I don’t think we can conclude that, because these trade publication ads didn’t seem to always feature current items. This one that Jason posted a long time ago is supposedly from mid-1974, yet has 1972-3 Hockey and Basketball packs.

(Image removed from quote.)

This image, with the Bazooka packs containing a massive slab of gum sandwiched between a pair of cards, brings to mind a collector’s conundrum that I haven’t been able to solve all these years. If there are any former Bazooka Joe collectors here, maybe someone knows.  There were two 66-card sets containing the same four puzzles on the backs. In no particular order:

1) Herman in a pie-eating contest at a picnic table, sitting under a banner reading “Hungry Herman”
2) Pesty juggling baseballs and block letters spelling out his name while airborne
3) Bazooka Joe riding a bike and holding a flag reading “Bazooka Joe”
4) All the kids riding on a carousel under the banner “Bazooka Joe and his gang”

The comics on the card fronts were different in each set I think, and while one set was numbered from 75-1 through 75-66 indicating it was from 1975, the other was unnumbered.
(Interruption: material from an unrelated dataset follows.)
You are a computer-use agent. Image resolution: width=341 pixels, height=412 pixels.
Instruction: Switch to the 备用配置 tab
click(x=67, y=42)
My dilemma is this - various sources have consistently identified the unnumbered set as being from 1972, but I collected them voraciously, was able to go to a candy store blocks away, on my own, to get them, nearly completed the set with many dupes, and was able to buy far more at 15 cents a pack than I was ever able to with Wackys at 1/3 the price, and all of this a year before Wackys even started, when I was just 5 years old?  Impossible.  By my estimation they must be from 1977, but I have nothing to prove it other than these recollections.  I saved a few wrappers because we used to use the comics and wrappers to send away for the advertised prizes back in the day, but the wrappers all have 1975 codes.  Further evidence - I have a small amount of cards from 1975 and 1976 (with magic trick lessons on back), and a ton of the undated set, which would be consistent with a kid of increasing resourcefulness and freedom of mobility as he approaches 8, 9, 10 years of age, further suggesting the undated set was the latest of the three.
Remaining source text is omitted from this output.